そんな風に自分を振るい立たせていると、突然陽菜がケラケラと笑いだした。
「柳田。ウケるわ」
「うるさい。黙れ」
何か面白いポイントなんてあっただろうか。やっぱりこの程度でビビりすぎているのは、笑える要素かもしれない。零君はいつも私の為に怒ってくれて優しいなぁ。
でも甘えてばかりはいられない。私も少しぐらい克服しなければ。
「そういえば、フレディ君は公式設定あるの?」
ジェイソン君と言えばフレディ君。フレディ君と言えば、ジェイソン君という間柄だと聞いていたけれど……どうなんだろう。

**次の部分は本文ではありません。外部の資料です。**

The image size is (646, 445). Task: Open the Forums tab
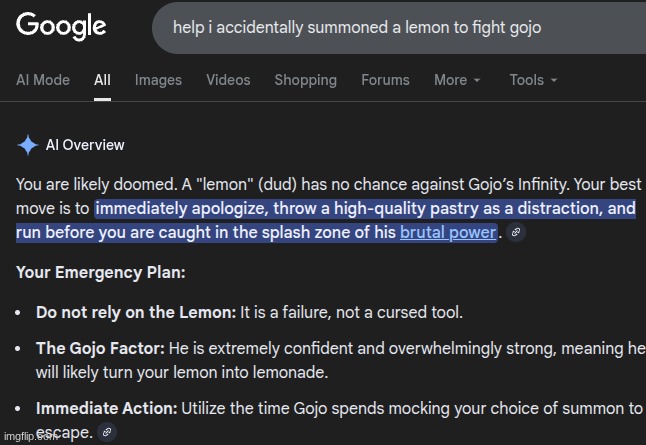pyautogui.click(x=385, y=80)
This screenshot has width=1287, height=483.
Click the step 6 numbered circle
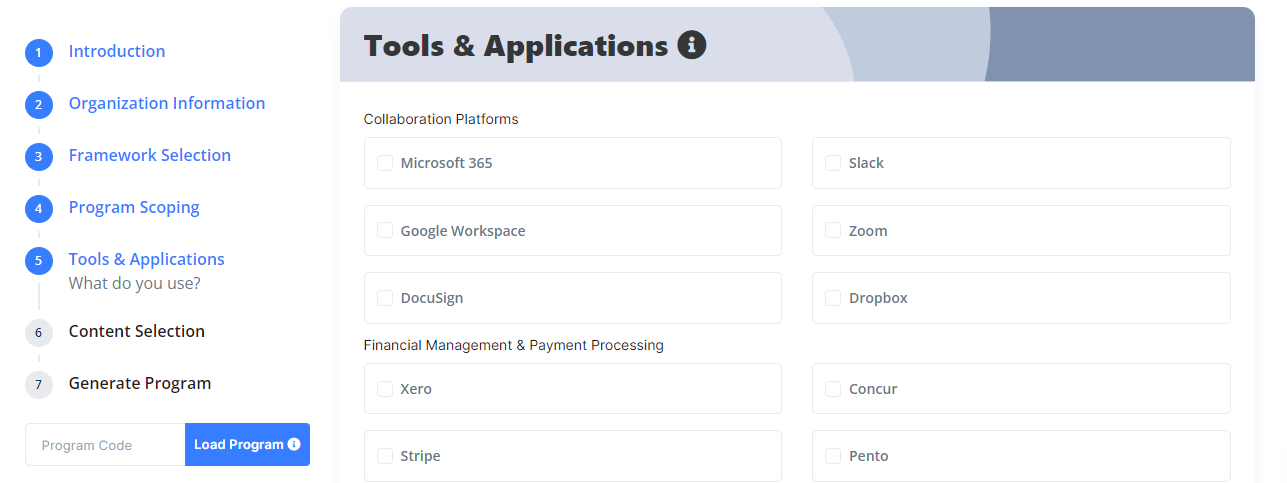pos(38,333)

「フレディ君の事も知ってるの? あっちは、公式はないかな。先輩が書いた二次創作には出てくるけど」
「あっ、そうなんだ」
なるほど。だから、ジェイソン君のみ付喪神化しているのか。フレディ君は人気がないらしい。
「だって、フレディ君は所詮人形だから、生前がないし」
「……うん。そうだね」
できればジェイソン君にも生前がなかったことを祈る。すべては妄想だったというオチでお願いします。

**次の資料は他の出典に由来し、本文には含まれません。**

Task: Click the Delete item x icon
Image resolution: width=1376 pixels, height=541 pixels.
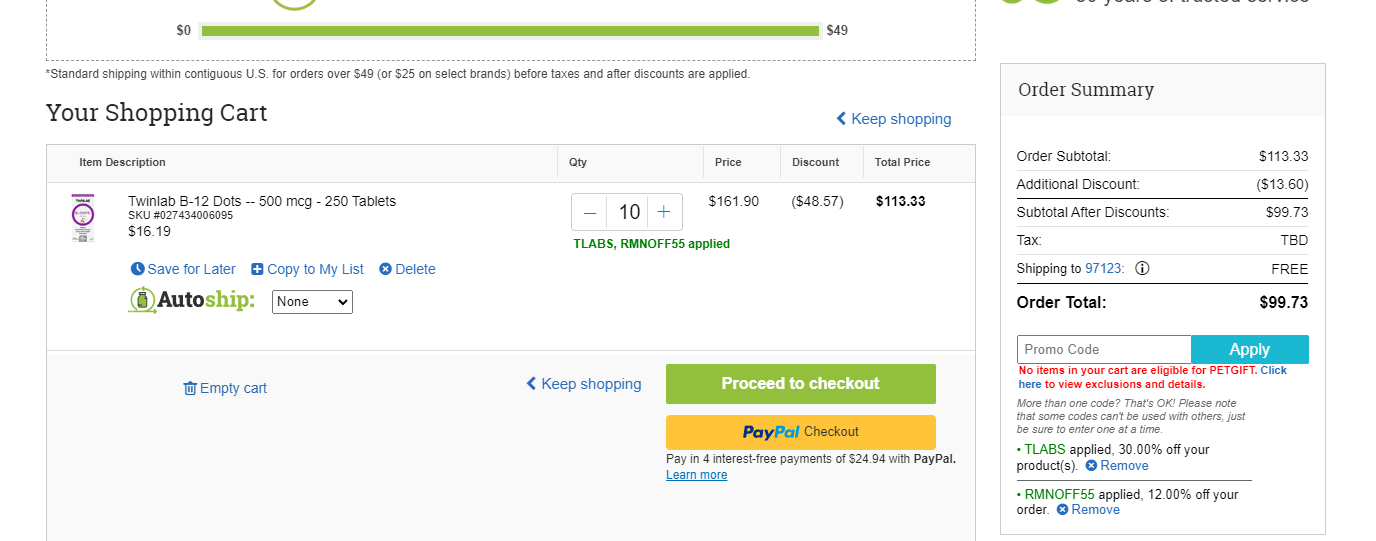Action: [x=385, y=269]
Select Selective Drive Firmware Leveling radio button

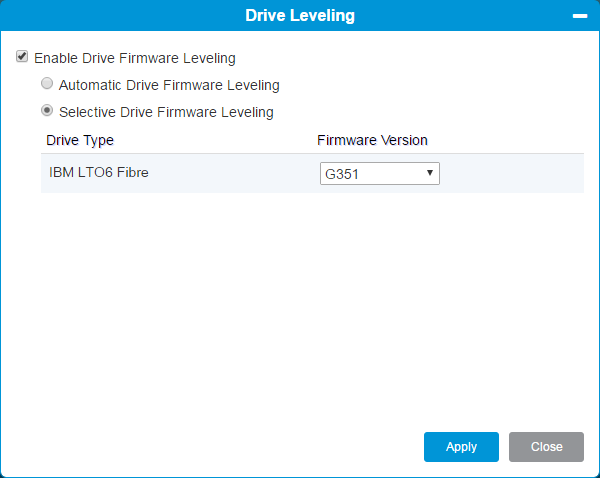point(47,111)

「だから確かあったのは、フレディ君の擬人化話と、後はファンタジーで妖怪調教話だったかな。そこではジェイソン君が生前陰陽師だったという設定が加えられて、悪さするフレディ君を調教する的な?」
「へ、へぇ……」
かなりディープそうな内容だ。
そうか。調教しちゃうのか。やっぱり鬼畜眼鏡路線なのか……。
「えっとひとまず、ジェイソン君達を見せてもらってもいい?」
「いいよ。準備室の方にあるから、見てあげて。中々出番がない二人だから、積極的に使ってあげないとなんか可哀想なんだよね。鍵はかかってないし、自由に物色していいよ」
ソウダネ。授業でそういった場面にならないと出番がないからね。
とりあえず埃をかぶっていたら拭いてあげようかな? そんな事を思いながら、私と零君は一度部室を出て、隣の準備室へと移動する。

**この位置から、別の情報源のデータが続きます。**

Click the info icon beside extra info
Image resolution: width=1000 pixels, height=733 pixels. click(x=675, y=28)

ガラッと開けると、逆光の中人影が見えた。白衣を着ているので先生だろうか?
「すみませ——」
カタッ。
そんな音がした。まるで骨と骨が打ち鳴らされたような――。
「ひぃ!!」
「えっ。莉緒?!」
私は咄嗟に隣にいた柳田君に抱き付いた。
逆光で人がいるように見えたのは、かつらと眼鏡をかけ白衣を着たジェイソン君だった。
そのジェイソン君が前のめりに私の方へ倒れて来た瞬間、私のキャパは限界を迎え、その場で腰を抜かしてしまったのだった。
後日私は、メリフォンでジェイソン君にお礼のラインを送っておいた。もう一度直接会うのは、しばらくは無理だ。ジェイソン君的には私の悲鳴は美味しかったらしいけれど。
私がジェイソン君に慣れるには、もうしばらく時間と努力が必要そうだ。